▸ **Entries locating text and items**
----------
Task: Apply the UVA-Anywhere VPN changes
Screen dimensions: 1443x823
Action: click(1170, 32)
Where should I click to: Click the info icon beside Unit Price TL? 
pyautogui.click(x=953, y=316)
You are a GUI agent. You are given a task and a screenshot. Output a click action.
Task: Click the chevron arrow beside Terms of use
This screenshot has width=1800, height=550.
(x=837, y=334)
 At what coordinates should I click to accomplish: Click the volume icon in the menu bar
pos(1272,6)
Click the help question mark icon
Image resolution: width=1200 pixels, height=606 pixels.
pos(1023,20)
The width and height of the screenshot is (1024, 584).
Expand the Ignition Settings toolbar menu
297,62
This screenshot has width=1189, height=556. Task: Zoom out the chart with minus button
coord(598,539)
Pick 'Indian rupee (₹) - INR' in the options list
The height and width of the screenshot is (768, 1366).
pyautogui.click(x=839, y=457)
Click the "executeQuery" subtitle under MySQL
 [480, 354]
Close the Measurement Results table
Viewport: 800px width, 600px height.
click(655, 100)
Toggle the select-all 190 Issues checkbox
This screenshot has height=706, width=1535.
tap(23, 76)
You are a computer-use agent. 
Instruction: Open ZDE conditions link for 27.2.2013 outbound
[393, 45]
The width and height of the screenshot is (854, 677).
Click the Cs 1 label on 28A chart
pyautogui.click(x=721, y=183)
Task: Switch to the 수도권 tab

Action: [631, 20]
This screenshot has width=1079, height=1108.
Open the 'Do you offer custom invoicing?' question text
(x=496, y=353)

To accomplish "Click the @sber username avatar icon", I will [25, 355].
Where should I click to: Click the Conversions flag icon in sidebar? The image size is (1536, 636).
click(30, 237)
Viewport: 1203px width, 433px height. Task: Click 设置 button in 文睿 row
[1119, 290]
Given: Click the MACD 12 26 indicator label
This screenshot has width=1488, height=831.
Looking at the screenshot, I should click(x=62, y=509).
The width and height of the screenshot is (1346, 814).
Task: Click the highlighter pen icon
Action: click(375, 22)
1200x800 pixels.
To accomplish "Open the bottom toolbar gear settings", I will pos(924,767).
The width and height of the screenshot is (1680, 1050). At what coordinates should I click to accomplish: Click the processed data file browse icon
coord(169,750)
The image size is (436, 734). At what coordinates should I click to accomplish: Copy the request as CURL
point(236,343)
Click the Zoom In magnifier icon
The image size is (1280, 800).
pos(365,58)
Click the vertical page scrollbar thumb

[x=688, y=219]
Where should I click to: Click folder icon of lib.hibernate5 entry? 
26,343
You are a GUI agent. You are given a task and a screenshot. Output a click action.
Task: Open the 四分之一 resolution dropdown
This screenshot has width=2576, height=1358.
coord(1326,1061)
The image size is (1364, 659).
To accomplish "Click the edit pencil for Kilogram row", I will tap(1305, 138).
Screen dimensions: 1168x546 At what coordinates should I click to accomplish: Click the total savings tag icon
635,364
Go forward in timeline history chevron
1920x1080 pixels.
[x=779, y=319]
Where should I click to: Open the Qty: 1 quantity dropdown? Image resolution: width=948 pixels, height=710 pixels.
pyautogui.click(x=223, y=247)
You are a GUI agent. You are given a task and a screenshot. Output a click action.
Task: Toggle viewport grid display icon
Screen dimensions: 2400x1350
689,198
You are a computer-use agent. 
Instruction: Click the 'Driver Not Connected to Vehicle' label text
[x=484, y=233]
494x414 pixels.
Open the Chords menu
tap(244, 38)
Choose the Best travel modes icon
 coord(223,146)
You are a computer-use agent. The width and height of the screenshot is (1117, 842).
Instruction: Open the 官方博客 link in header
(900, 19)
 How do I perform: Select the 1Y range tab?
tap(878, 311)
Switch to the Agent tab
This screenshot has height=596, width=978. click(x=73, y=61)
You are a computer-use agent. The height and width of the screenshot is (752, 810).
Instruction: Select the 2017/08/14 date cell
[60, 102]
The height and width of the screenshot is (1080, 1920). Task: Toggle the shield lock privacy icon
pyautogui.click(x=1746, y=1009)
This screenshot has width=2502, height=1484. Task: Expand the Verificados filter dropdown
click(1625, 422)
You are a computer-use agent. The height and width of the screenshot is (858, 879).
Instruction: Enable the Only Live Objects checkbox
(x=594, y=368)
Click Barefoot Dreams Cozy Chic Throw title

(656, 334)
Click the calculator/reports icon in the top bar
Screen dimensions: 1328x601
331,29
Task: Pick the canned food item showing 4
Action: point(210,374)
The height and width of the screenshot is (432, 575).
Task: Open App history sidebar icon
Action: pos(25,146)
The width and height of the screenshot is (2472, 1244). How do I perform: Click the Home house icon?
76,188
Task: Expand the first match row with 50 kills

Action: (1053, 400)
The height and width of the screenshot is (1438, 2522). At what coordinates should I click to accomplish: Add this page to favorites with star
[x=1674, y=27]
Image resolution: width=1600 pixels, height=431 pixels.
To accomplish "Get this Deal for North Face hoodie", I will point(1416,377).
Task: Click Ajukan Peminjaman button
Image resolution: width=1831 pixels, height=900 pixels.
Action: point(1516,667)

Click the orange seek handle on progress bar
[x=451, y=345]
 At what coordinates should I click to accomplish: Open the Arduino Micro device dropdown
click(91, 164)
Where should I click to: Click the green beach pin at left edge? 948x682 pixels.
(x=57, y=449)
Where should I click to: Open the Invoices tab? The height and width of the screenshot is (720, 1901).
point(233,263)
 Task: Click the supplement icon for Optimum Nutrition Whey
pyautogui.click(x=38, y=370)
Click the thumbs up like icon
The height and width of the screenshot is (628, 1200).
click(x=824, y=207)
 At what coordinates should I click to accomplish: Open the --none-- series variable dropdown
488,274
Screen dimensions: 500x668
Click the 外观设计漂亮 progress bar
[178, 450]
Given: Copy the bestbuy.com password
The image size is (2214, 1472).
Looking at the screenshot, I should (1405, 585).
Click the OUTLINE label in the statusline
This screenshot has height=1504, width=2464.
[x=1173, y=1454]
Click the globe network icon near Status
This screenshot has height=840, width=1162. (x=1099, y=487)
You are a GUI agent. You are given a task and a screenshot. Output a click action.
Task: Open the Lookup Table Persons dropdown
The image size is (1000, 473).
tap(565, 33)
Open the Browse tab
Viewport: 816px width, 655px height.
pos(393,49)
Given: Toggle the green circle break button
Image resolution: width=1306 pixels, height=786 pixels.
----------
▸ **What is needed**
Copy out everything from the start of the listing down to the line containing "(x=837, y=334)", including that line.

▸ **Task result**
Task: Apply the UVA-Anywhere VPN changes
Screen dimensions: 1443x823
Action: click(1170, 32)
Where should I click to: Click the info icon beside Unit Price TL? 
pyautogui.click(x=953, y=316)
You are a GUI agent. You are given a task and a screenshot. Output a click action.
Task: Click the chevron arrow beside Terms of use
This screenshot has width=1800, height=550.
(x=837, y=334)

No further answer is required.